He climbed the highest mountain
Neal Jing took three years to come up with his sabbatical plan, but when he did, it was a doozy. The Intel manager, who was born in China, chose to use his eight-week, company-paid leave to climb Mount Everest. "China is really proud to have the highest mountain on its border," says Jing. "As a child, I was given the perception that climbing Everest is the greatest thing you can do."
One problem: Jing had never seriously climbed. So he tackled Mount Rainier, in Washington State, and Aconcagua, in Argentina. He also made weekend treks up Camelback Mountain, near his home in Chandler, Ariz. In April 2005, ten months after he went vertical, Jing joined an Everest expedition.

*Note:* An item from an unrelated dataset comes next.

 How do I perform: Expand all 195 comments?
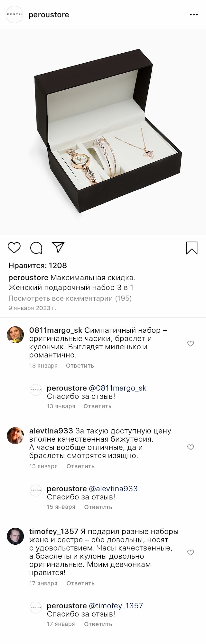coord(70,298)
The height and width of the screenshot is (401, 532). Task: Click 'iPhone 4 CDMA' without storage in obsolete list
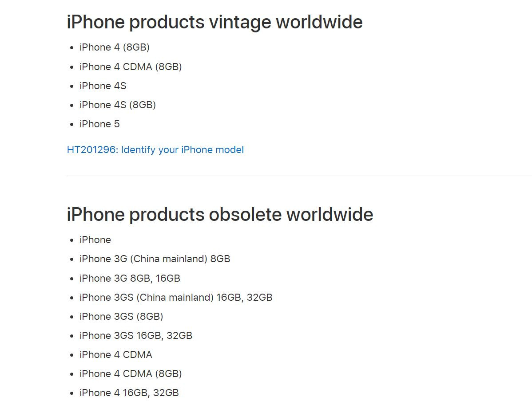pos(116,354)
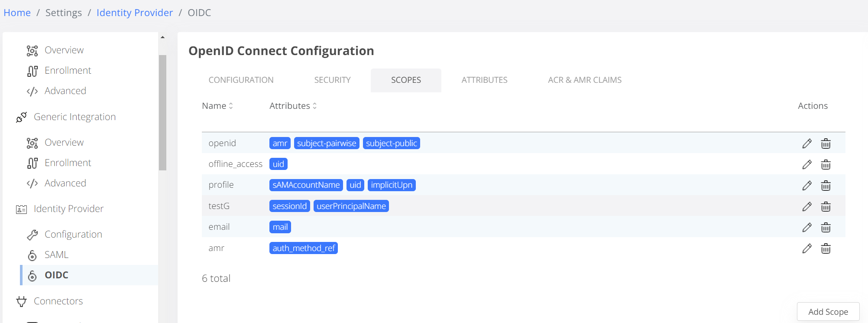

To keep costs down, Jing took the risk of going with an unguided team -- "the guided service walks with you, but here everybody climbs on his own" -- and chose the north side of the mountain, a tougher climb that costs $10,000 less than the south face. His expedition ran about $30,000, compared with $80,000 for cushier climbs. Jing also spent $20,000 on his pre-Everest training.
Jing, then 40, made it to the mountaintop on May 21, one of only two group members to succeed. He later traveled to his hometown in China, where he was given a hero's welcome.
"In real life, the challenge is much more than Everest," says Jing. "Climbing Everest, you have a clear goal. Life is not always so clear."